**REQUIREMENT**
The span to repeat in the listing below runs from the line containing "Image resolution: width=424, height=2576." to the line containing "Đông Bắc Bộ (173, 2376)", inclusive. Repeat it exactly, and only it.

**EXERCISE INPUTS**
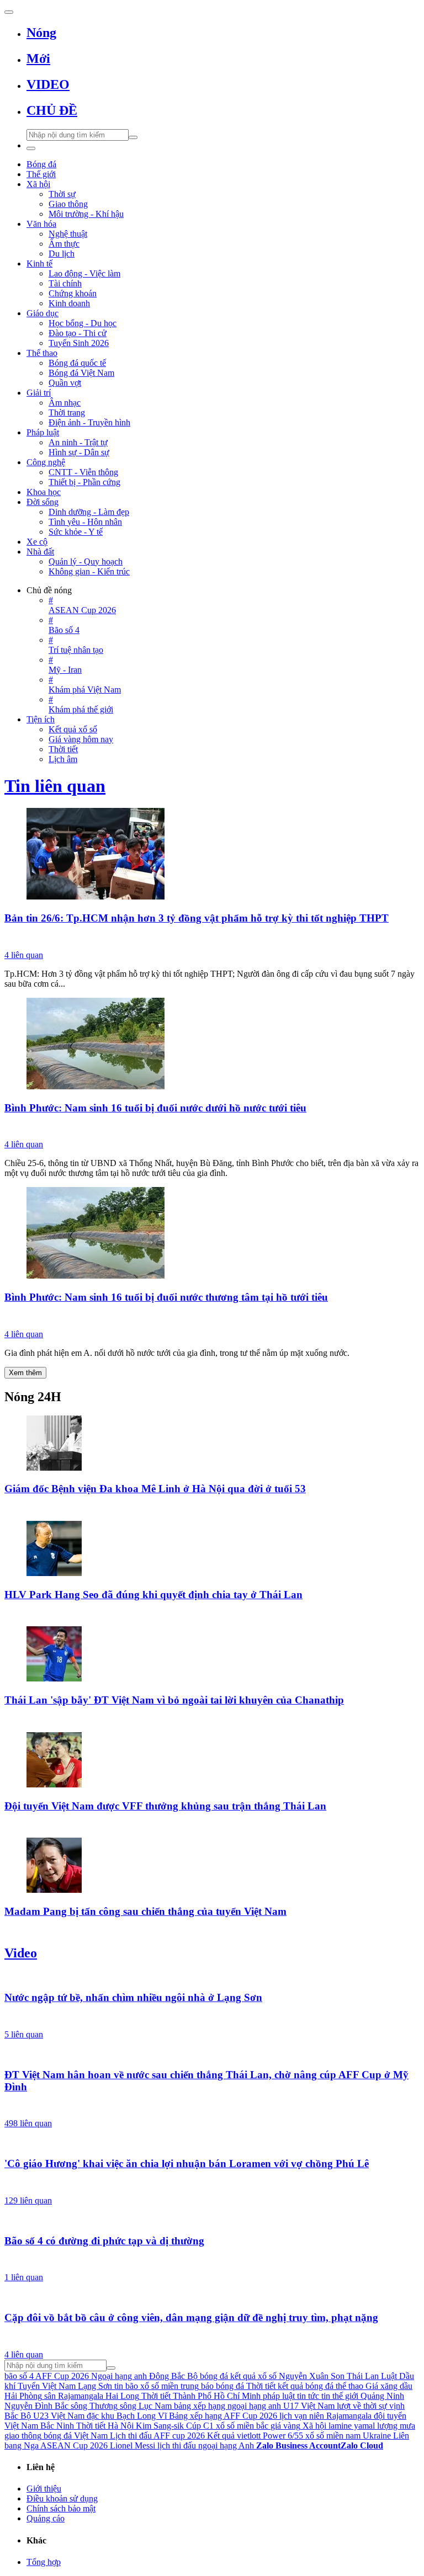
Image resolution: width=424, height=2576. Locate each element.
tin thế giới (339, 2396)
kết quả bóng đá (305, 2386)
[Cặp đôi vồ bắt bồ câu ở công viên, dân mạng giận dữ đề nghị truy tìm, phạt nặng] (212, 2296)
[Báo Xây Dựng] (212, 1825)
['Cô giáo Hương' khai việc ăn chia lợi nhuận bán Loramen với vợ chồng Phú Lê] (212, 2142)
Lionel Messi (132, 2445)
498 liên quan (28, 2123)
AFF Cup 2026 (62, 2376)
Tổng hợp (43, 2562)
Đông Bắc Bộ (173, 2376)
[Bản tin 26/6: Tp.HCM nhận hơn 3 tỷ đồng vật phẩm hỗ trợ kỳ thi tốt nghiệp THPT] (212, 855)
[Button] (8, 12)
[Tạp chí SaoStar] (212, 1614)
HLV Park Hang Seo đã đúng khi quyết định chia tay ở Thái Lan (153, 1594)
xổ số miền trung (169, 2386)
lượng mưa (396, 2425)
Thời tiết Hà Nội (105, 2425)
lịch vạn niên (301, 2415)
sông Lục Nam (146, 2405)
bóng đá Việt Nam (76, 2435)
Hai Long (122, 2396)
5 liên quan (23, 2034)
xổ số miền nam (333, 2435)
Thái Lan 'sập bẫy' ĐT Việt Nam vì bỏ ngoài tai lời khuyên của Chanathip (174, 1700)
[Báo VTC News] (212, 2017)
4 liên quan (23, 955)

---

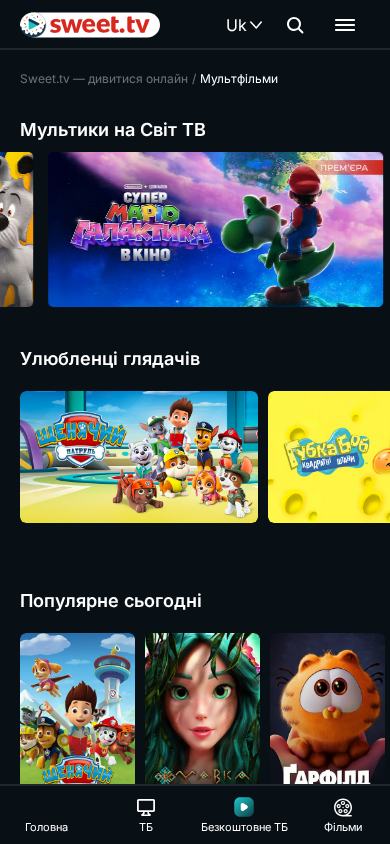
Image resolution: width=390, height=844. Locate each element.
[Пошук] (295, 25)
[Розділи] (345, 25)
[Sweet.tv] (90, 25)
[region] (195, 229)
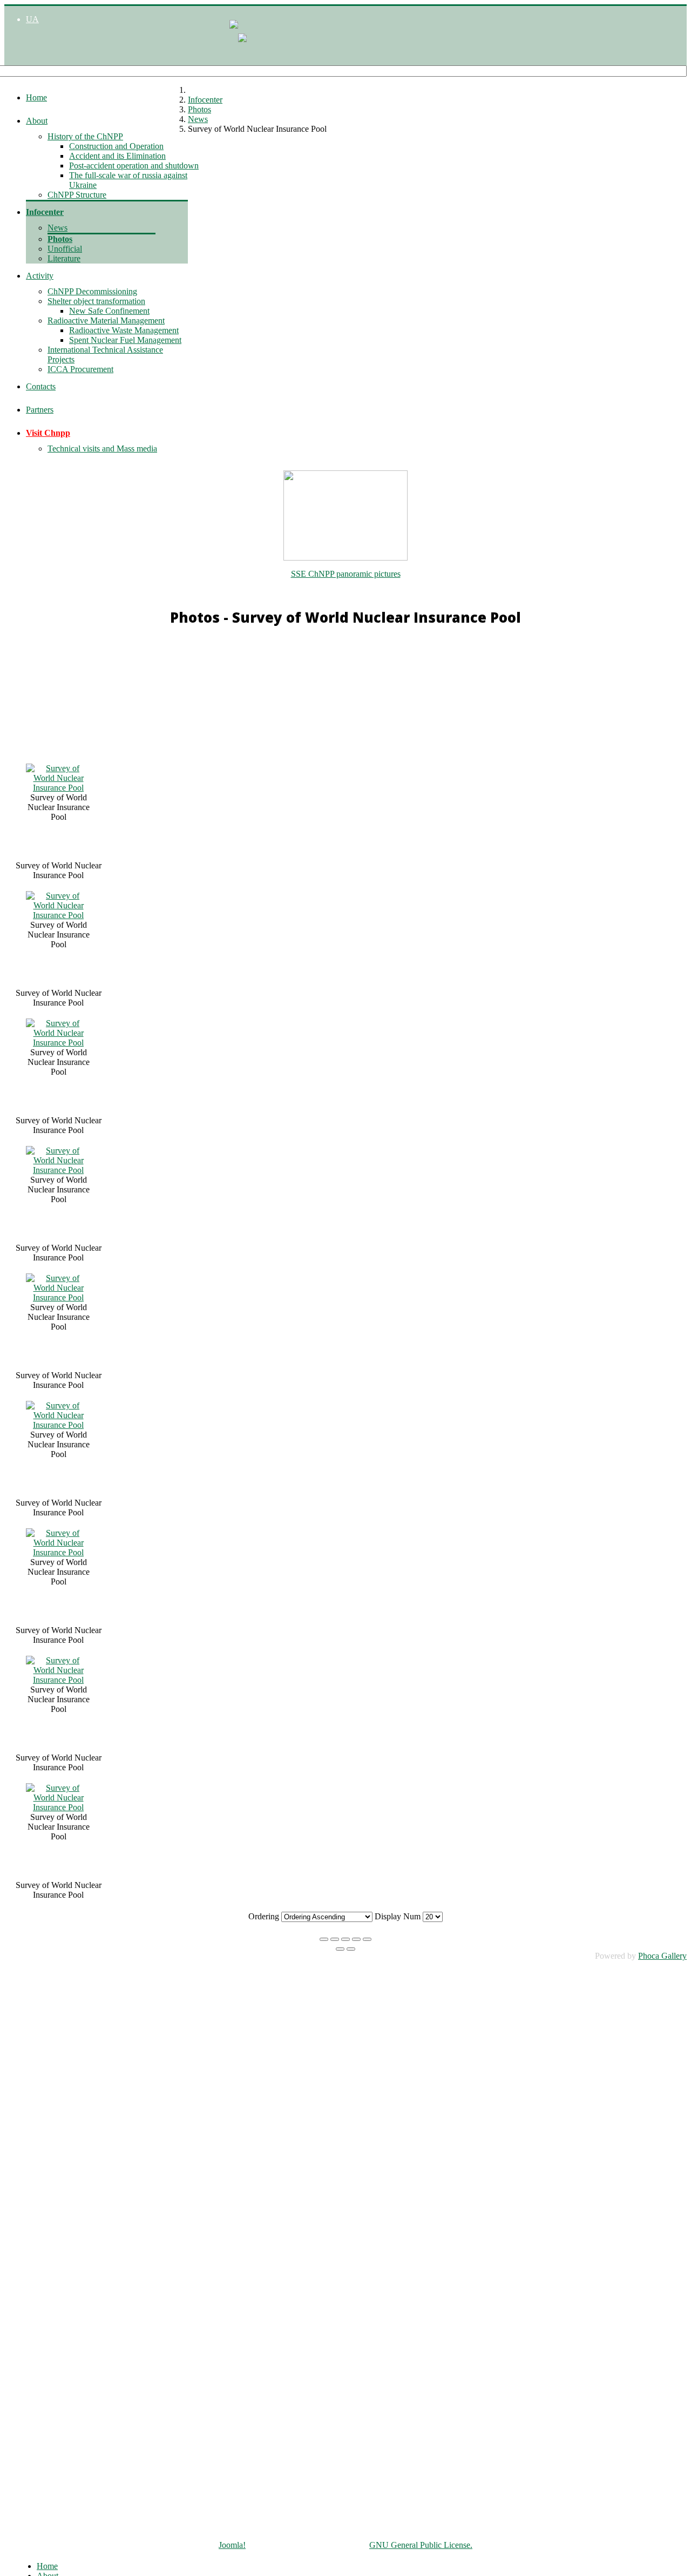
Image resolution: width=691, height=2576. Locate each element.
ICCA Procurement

* * *

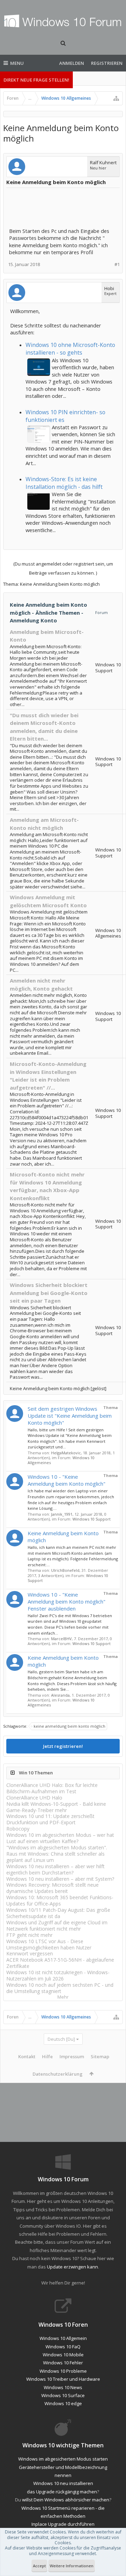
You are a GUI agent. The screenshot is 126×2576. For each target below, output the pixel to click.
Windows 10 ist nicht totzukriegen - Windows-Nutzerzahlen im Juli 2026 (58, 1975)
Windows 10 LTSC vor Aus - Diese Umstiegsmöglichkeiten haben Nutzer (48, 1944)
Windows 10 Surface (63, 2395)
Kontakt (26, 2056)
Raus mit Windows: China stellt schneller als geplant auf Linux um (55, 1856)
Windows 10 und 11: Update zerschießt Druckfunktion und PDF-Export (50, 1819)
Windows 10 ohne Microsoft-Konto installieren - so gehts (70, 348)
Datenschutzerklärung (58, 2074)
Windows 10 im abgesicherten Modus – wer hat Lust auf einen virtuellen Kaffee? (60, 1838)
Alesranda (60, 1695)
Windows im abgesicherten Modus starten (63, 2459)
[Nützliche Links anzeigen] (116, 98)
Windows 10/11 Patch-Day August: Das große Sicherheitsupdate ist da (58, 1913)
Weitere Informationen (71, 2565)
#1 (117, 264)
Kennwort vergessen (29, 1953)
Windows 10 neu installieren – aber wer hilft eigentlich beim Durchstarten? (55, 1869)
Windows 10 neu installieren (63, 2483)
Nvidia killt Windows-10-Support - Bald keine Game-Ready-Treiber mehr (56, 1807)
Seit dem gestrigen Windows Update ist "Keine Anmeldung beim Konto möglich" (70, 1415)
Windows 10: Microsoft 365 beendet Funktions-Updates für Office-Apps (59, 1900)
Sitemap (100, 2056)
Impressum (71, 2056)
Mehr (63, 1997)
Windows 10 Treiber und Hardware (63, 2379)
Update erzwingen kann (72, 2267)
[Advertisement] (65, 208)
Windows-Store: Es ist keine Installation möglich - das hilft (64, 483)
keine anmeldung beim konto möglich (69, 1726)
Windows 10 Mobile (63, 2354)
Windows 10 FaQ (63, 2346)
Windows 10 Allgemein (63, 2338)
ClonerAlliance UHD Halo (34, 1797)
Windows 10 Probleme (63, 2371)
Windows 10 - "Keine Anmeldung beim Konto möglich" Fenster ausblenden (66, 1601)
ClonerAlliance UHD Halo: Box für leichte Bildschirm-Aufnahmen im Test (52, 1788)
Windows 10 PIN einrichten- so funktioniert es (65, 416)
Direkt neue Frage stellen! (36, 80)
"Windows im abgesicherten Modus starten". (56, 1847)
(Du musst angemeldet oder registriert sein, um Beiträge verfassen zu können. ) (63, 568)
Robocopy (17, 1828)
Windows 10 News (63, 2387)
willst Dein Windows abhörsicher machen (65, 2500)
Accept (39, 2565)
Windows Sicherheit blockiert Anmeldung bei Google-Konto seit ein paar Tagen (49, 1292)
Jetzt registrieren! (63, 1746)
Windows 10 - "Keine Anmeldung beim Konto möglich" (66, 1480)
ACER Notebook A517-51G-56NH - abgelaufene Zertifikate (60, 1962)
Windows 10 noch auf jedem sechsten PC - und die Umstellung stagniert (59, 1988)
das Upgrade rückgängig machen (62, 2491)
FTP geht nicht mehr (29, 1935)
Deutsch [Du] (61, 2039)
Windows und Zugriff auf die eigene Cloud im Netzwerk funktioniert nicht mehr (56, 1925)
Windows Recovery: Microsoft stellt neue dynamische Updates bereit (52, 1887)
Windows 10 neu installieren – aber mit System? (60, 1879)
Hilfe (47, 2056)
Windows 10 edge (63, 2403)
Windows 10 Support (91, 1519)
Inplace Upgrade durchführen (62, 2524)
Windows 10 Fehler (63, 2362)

**ANSWER TO THE PROBLEM**
Image resolution: width=424, height=2576. Locate each element.
tin thế giới (339, 2396)
kết quả bóng đá (305, 2386)
[Cặp đôi vồ bắt bồ câu ở công viên, dân mạng giận dữ đề nghị truy tìm, phạt nặng] (212, 2296)
[Báo Xây Dựng] (212, 1825)
['Cô giáo Hương' khai việc ăn chia lợi nhuận bán Loramen với vợ chồng Phú Lê] (212, 2142)
Lionel Messi (132, 2445)
498 liên quan (28, 2123)
AFF Cup 2026 (62, 2376)
Tổng hợp (43, 2562)
Đông Bắc Bộ (173, 2376)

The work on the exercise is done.